A few years back, New York Times columnist Nicholas Kristof wrote that “the best escalator to opportunity in America is education.”
Now you might wonder, justifiably, how an East Coast newspaperman’s views relate to the challenges and opportunities facing Oregon’s schools. But Kristof grew up on a farm in Yamhill County, and from those rural roots became an internationally acclaimed author with two Pulitzer Prizes.
I make no similar claim to fame. But I know firsthand how public education transforms lives and creates opportunities for success. I’m just one example.
Growing up in a broken home on Oregon’s southern coast, my refuges were school playgrounds and classrooms. Learning opened my mind, as well as opening doors to graduate from Oregon State University and later to study law at Willamette University.

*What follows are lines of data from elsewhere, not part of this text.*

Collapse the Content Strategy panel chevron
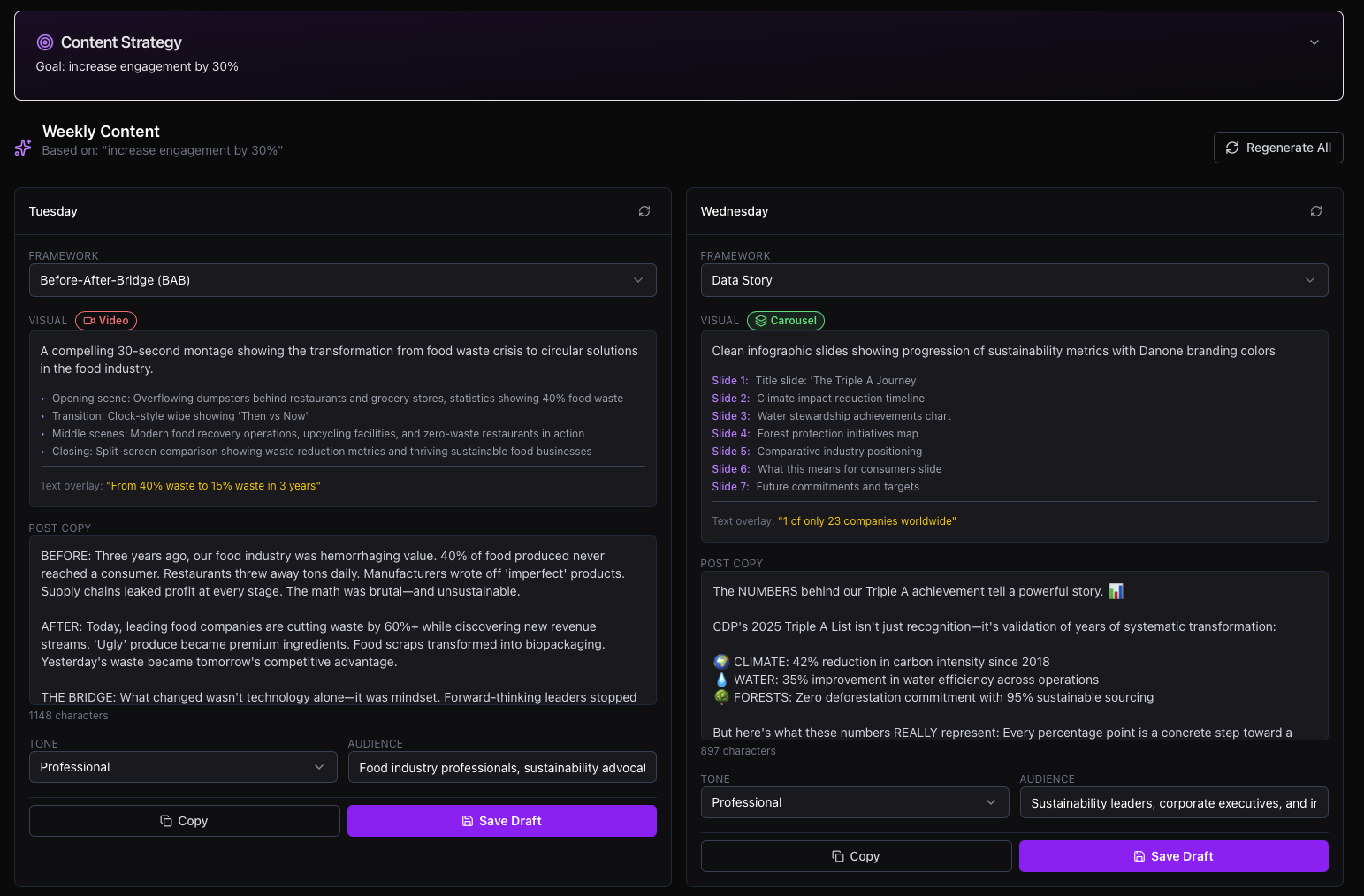tap(1314, 42)
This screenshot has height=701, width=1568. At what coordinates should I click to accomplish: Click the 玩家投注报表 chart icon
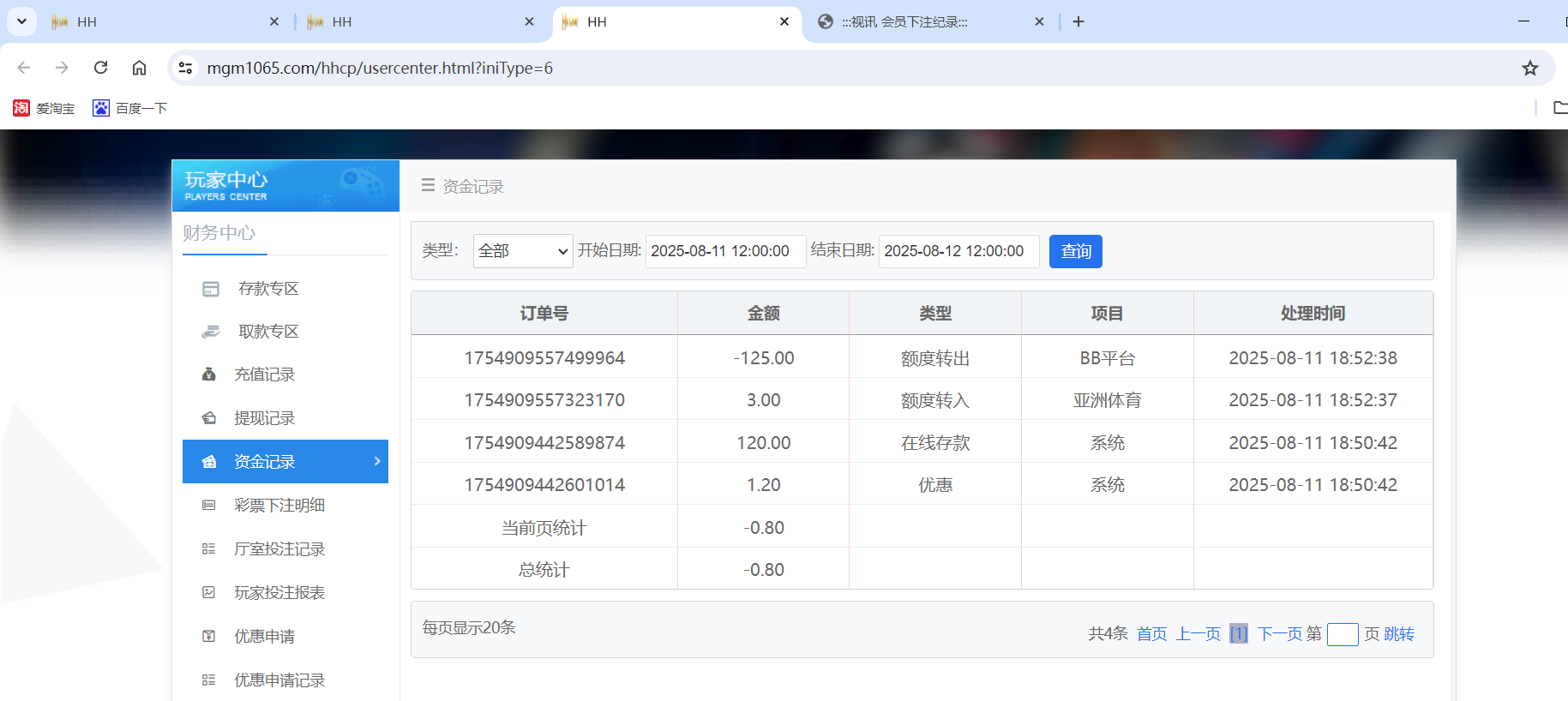(x=208, y=593)
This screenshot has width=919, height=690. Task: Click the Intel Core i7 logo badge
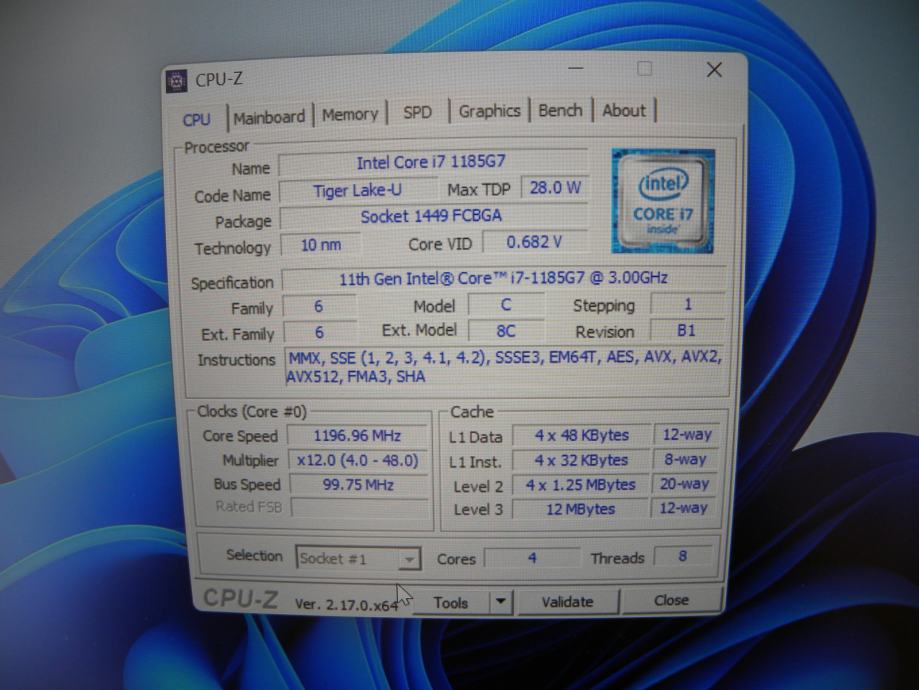pos(663,200)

Like a lot of young people, I found myself wanting to change the world. And where better than to march into the political fray in Oregon’s Capitol, where legislators make the important decisions on how public money will be divided to address our safety, social, health and educational needs?
Working in the Capitol as a young lobbyist for OSBA, I was exposed to the pressure points that exist in all political processes. I made a lot of mistakes, and tried to learn from them.
Over the years, I’ve lost count of the disagreements and phone calls and frustrated emails and petty grudges on all sides. The white noise fades to a blur.
What lasts, however, are the relationships forged through a common purpose. Seeing good laws pass that better the common good, especially for our young people.
Nothing stands out more as I look back than 2019’s Student Success Act, which will help students for generations by investing more than $1 billion annually in their education. Passing that took incredible patience and compromise by our elected leaders in Salem, and advocacy from around the state, including from our own dedicated school board members.
Since that high point, we’ve all faced the pandemic’s challenges and a simultaneous emergence of culture wars playing out at the school board level. One of OSBA’s core strengths is that it draws from such a wide array of life experiences — from rural to urban, from the coast to Willamette Valley to east of the Cascades.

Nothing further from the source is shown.